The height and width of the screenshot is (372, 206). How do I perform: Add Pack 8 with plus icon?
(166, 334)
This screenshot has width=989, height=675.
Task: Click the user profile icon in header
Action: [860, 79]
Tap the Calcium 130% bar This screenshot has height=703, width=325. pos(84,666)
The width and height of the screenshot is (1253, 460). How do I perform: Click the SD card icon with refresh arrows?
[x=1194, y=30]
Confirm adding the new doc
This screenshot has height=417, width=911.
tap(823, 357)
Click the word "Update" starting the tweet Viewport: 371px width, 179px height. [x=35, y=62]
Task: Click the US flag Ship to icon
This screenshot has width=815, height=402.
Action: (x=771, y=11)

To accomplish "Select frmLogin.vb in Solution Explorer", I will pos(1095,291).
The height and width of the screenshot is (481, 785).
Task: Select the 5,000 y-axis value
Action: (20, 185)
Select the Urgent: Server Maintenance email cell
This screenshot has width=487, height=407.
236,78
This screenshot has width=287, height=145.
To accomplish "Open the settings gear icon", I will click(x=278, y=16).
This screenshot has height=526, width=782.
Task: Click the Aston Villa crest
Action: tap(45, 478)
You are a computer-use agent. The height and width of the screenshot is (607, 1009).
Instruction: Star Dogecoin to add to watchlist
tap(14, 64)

[练习目标]:
请将上面的全部条目原样重新抄写一遍，不要做任何改动。

[练习结果]:
The height and width of the screenshot is (372, 206). How do I perform: Add Pack 8 with plus icon?
(166, 334)
This screenshot has width=989, height=675.
Task: Click the user profile icon in header
Action: [860, 79]
Tap the Calcium 130% bar This screenshot has height=703, width=325. pos(84,666)
The width and height of the screenshot is (1253, 460). How do I perform: Click the SD card icon with refresh arrows?
[x=1194, y=30]
Confirm adding the new doc
This screenshot has height=417, width=911.
tap(823, 357)
Click the word "Update" starting the tweet Viewport: 371px width, 179px height. [x=35, y=62]
Task: Click the US flag Ship to icon
This screenshot has width=815, height=402.
Action: (x=771, y=11)

To accomplish "Select frmLogin.vb in Solution Explorer", I will pos(1095,291).
The height and width of the screenshot is (481, 785).
Task: Select the 5,000 y-axis value
Action: (20, 185)
Select the Urgent: Server Maintenance email cell
This screenshot has width=487, height=407.
236,78
This screenshot has width=287, height=145.
To accomplish "Open the settings gear icon", I will click(x=278, y=16).
This screenshot has height=526, width=782.
Task: Click the Aston Villa crest
Action: tap(45, 478)
You are a computer-use agent. The height and width of the screenshot is (607, 1009).
Instruction: Star Dogecoin to add to watchlist
tap(14, 64)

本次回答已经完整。